5. The substantive evidence of P.W.1 is very specific on the point as to the night of the incident. Her husband was under the influence of alcohol, poured kerosene on her person in their house and set her on fire by using ignited matchstick. Due to such assault and setting on fire, she raised shouts and as such thereafter realizing what he has done, the appellant accused no.1 tried to rescue his wife. In the mean time, other persons came in and fire was extinguished by using a quilt/ Godadi. After few hours P.W.1 was removed to local hospital and it was at the instance of accused no.1. Though it was his initiation to take her to the hospital for medical treatment, his acts in itself cannot be construed to accept the defence of the accused that he had nothing to do with the incident of pouring kerosene and that it was the own act of P.W.1 to set herself on fire.
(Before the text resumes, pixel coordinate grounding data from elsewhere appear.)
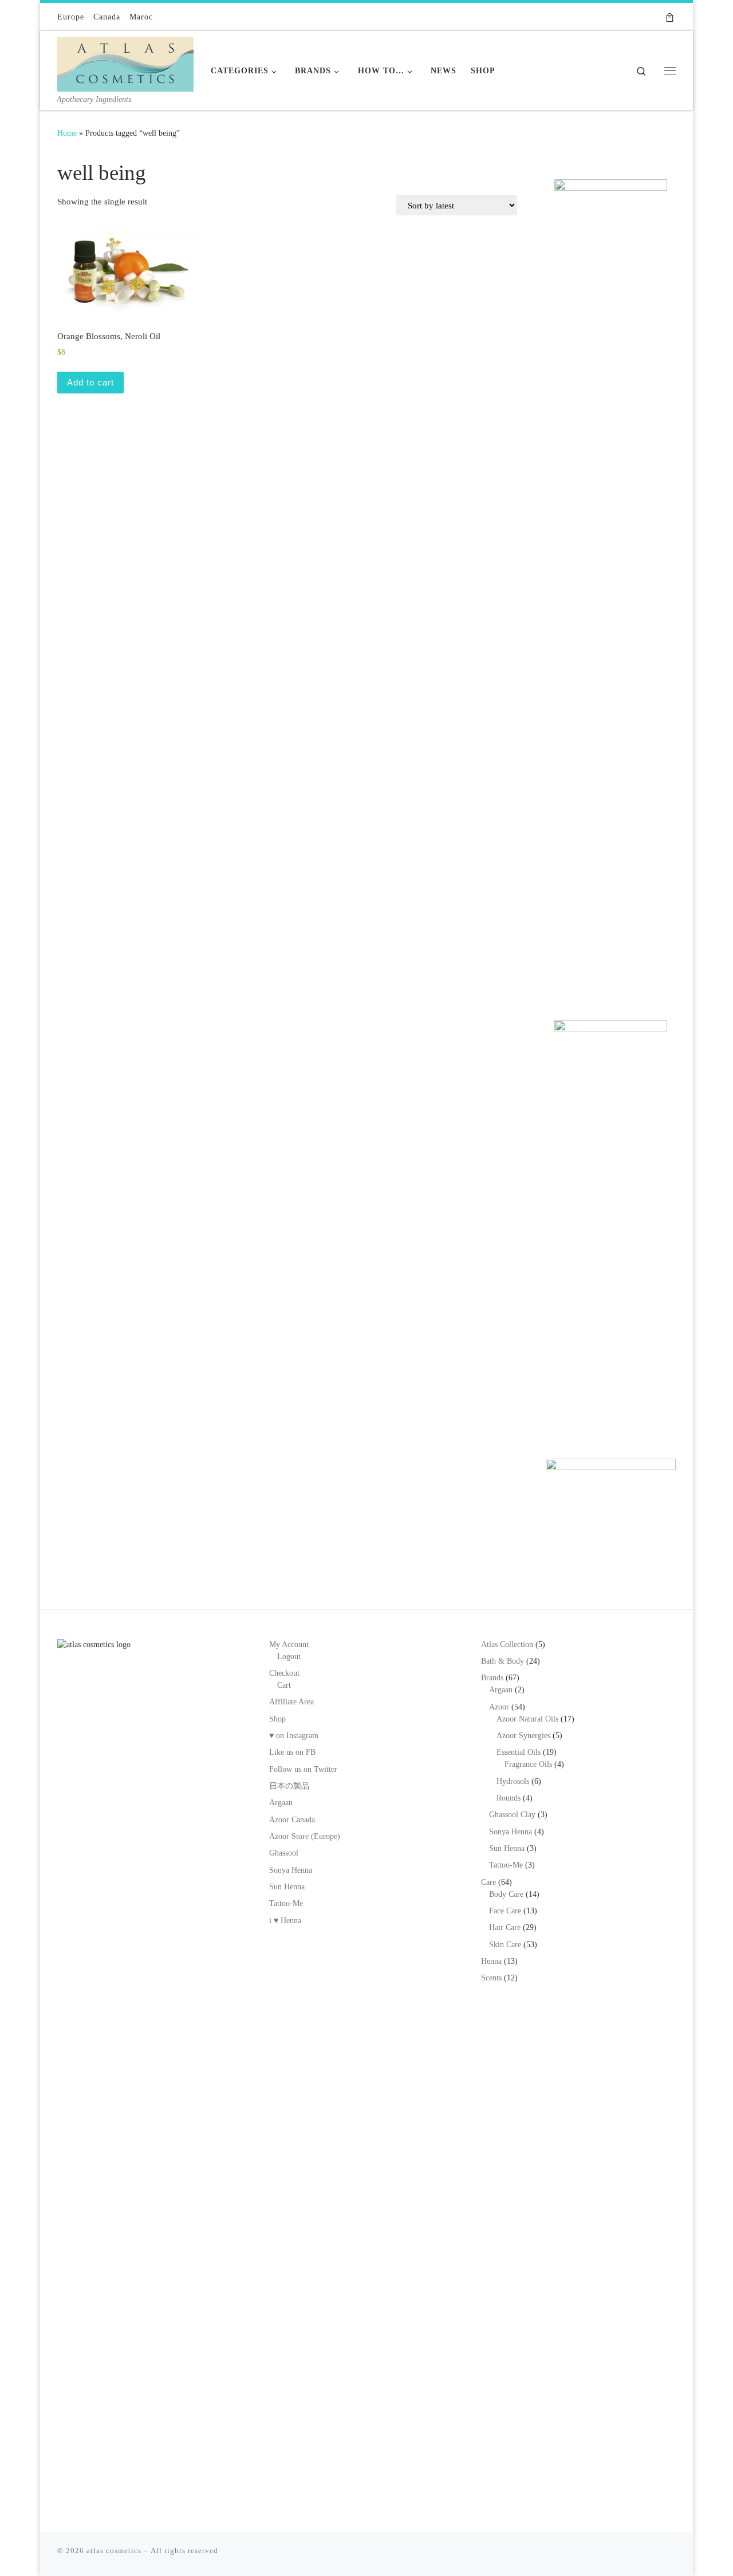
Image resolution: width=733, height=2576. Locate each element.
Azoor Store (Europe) (304, 1836)
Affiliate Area (291, 1701)
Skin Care (505, 1944)
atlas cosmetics (113, 2550)
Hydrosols (512, 1781)
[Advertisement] (611, 815)
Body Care (506, 1894)
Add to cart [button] (90, 382)
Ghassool (283, 1853)
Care (488, 1882)
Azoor (499, 1707)
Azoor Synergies (523, 1735)
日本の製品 (289, 1786)
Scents (491, 1978)
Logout (289, 1656)
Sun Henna (287, 1886)
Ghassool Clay (512, 1814)
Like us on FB (292, 1752)
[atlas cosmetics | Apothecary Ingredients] (125, 61)
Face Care (505, 1911)
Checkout (284, 1673)
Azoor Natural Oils (527, 1719)
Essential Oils (518, 1752)
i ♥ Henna (285, 1920)
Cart (284, 1685)
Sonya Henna (290, 1870)
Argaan (281, 1802)
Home (67, 132)
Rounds (508, 1798)
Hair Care (505, 1927)
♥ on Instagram (293, 1735)
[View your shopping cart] (669, 16)
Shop (277, 1719)
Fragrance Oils (528, 1764)
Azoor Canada (292, 1819)
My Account (289, 1644)
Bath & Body (502, 1661)
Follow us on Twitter (303, 1769)
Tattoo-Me (286, 1903)
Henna (491, 1961)
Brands (492, 1677)
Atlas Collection (507, 1644)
At this 5 juncture, the submission as mentioned in the appeal memo is required to be dealt with. It is submission of the appellant that according to the statement of his wife P.W.1 though the accused poured kerosene on her person she set herself on fire by using a lighted matchstick. After going through the F.I.R., which is forming part of R and P it is the specific case narrated by P.W.1 that it was her husband _ accused no.1 who set her on fire after he poured kerosene on her person on the fateful night. Nowhere evidence found that she herself set on fire. Considering such circumstances and considering the import of the substantive evidence of P.W.1 corroborated by the evidence of P.W.3 attending doctor, there is nothing to accept the defence of the appellant _ accused no.1, even on preponderance of probability. In other words, it must be said that here it is a case in which the evidence led before the learned Trial Sessions Court has been rightly appreciated by him so far as the offence punishable under Sections 307 and 498-A of the I .P .C., are concerned. 6. In the result, there is nothing to interfere with the impugned judgment and order and as such the present appeal must fail and same is accordingly disposed of with the following order. Order 1. Criminal Appeal No. 609 of 2007 stands dismissed.